On Friday I saw this tweet:
As a big fan of video on demand, and having heard good things about Google’s Chromecast, I thought £18 wasn’t bad at all. But it turns out that all the online Tesco shopping I’ve done over the past few months has netted me enough points to buy the device outright with vouchers. So I ordered one.
It turned up the next day, and it’s a thing of beauty:
(Apologies for the dust, my TV attracts dust like a cat to a fish pond. I’m not that dirty, honest!)
(The headphone socket leads to wireless headphones – it’s the thing that allows me to drown out the neighbours DIY efforts – more about that on another blog post)
Configuring the Chromecast is a cinch. Downloading the Chromecast app for the iPhone or iPad guides you through connecting the device to your wireless network. It only supports 2.4Ghz wireless networks, but it shouldn’t prove too much of a problem given that most people’s routers are usually located near the TV anyway.

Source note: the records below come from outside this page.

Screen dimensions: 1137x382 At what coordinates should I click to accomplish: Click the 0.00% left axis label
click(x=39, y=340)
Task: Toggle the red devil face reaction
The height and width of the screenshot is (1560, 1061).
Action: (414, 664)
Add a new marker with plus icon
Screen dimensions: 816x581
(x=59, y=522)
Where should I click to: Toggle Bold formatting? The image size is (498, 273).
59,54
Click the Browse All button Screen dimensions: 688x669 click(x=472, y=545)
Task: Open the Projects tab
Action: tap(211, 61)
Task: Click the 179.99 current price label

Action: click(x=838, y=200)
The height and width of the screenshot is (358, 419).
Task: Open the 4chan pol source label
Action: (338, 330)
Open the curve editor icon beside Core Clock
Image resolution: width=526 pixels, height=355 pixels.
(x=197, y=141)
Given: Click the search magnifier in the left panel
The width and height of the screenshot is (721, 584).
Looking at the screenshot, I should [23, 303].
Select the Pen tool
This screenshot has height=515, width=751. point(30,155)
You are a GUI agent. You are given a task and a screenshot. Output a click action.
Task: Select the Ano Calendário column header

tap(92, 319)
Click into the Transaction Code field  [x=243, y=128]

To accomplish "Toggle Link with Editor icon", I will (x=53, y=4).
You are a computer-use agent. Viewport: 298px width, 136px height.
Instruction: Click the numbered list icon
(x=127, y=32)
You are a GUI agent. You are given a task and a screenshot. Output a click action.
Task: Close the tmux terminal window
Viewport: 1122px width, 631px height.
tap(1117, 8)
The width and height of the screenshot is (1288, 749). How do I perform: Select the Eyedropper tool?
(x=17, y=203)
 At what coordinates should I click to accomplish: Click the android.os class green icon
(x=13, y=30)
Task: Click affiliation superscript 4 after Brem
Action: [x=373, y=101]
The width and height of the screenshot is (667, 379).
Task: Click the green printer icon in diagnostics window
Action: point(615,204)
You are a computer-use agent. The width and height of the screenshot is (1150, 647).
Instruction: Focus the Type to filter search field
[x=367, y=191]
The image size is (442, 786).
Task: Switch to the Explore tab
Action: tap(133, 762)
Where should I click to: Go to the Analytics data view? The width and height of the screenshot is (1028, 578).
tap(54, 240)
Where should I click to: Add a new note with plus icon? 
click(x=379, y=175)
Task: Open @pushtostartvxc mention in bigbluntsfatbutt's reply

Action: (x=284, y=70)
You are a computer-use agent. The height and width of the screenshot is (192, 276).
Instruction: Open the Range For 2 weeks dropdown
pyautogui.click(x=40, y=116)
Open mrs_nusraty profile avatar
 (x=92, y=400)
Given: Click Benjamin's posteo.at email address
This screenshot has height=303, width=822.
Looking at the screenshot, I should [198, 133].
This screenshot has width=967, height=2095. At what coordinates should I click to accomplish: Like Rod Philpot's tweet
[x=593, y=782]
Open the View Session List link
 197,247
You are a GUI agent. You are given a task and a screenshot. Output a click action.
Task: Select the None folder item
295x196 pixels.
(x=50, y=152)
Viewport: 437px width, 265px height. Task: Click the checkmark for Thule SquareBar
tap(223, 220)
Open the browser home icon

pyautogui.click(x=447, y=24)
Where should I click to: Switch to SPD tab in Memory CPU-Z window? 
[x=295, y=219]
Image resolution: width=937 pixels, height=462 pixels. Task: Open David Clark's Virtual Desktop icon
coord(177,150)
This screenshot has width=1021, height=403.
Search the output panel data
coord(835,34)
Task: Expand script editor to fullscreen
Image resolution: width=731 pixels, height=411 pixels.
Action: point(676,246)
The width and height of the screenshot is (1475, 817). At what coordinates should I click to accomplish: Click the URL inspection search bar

Chromecast is essentially a server running a cut-down version of Google’s Chrome browser (hence the name). It uses a protocol that’s been developed by both Netflix (hooray – pioneers of VoD technology) and Google themselves. But Google has added their own bits and bobs to make it more flexible.
Through a beta extension to the Google Chrome browser on Macs and Window machines, you can stream most types of video. YouTube is supported natively. But things get interesting when you use a native app such as Netflix, Blinkbox, YouTube, BBC iPlayer, etc under iOS (or Android).
A Chromecast icon appears in the app, you select it, and that starts the web application on the Chromecast device. From there, you select the program or film you want to watch and it streams directly from the Chromecast (your iOS/Android device is merely a client that essentially acts as a remote control). As such, one you’e started your programme, you can shut down the app, turn your phone or tablet off and it’ll still stream.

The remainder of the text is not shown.